Here is an alternative implementation of rasterGroupedCount that @echeipesh came up with a few months ago:

def rasterGroupedCount (
  layers: Seq[TileLayerCollection[SpatialKey]],
  multiPolygon: MultiPolygon
): Map[Seq[Int], Long] = {
  val init = () => new LongAdder
  val update = (_: LongAdder).increment()
  val metadata = layers.head.metadata

  val pixelGroups: TrieMap[Seq[Int], LongAdder] = TrieMap.empty

  joinCollectionLayers(layers)
    .par
    .foreach { case (key, tiles) =>
      val re = RasterExtent(metadata.mapTransform(key), metadata.layout.tileCols, metadata.layout.tileRows)

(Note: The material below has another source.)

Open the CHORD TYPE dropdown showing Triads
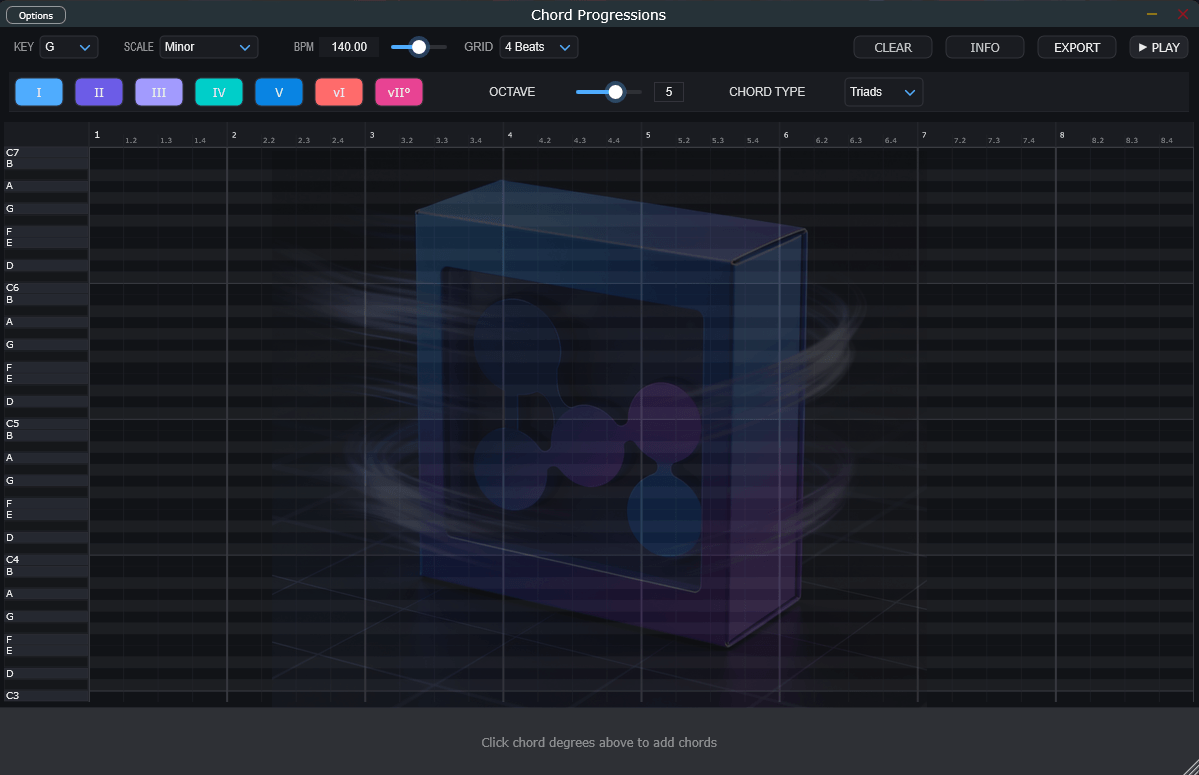click(883, 91)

      Rasterizer.foreachCellByMultiPolygon(multiPolygon, re) { case (col, row) =>
        val pixelGroup: Seq[Int] = tiles.map(_.get(col, row))
        val acc = pixelGroups.getOrElseUpdate(pixelGroup, init())
        update(acc)
      }
    }

  pixelGroups.mapValues(_.sum())
}

where joinCollectionLayers used in both implementations is:

def joinCollectionLayers(layers: Seq[TileLayerCollection[SpatialKey]]): Map[SpatialKey, Seq[Tile]] = {
  val maps: Seq[Map[SpatialKey, Tile]] = layers.map((_: Seq[(SpatialKey, Tile)]).toMap)
  val keySet: Array[SpatialKey] = maps.map(_.keySet).reduce(_ union _).toArray
  for (key: SpatialKey <- keySet) yield {
    val tiles: Seq[Tile] = maps.map(_.apply(key))
    key -> tiles
  }
}.toMap

In our benchmarks, we found the fastest implementations, quickest first, to be:

Your histograms with two explicit layers (avg 2.6s for ~3800 sq.km.)
Eugene's rasterGroupedCount with a list of layers (avg 3.25s for ~3800 sq.km.)
The adapted rasterGroupedCount above with cfor with a list of layers (avg 3.8s for ~3800 sq.km.)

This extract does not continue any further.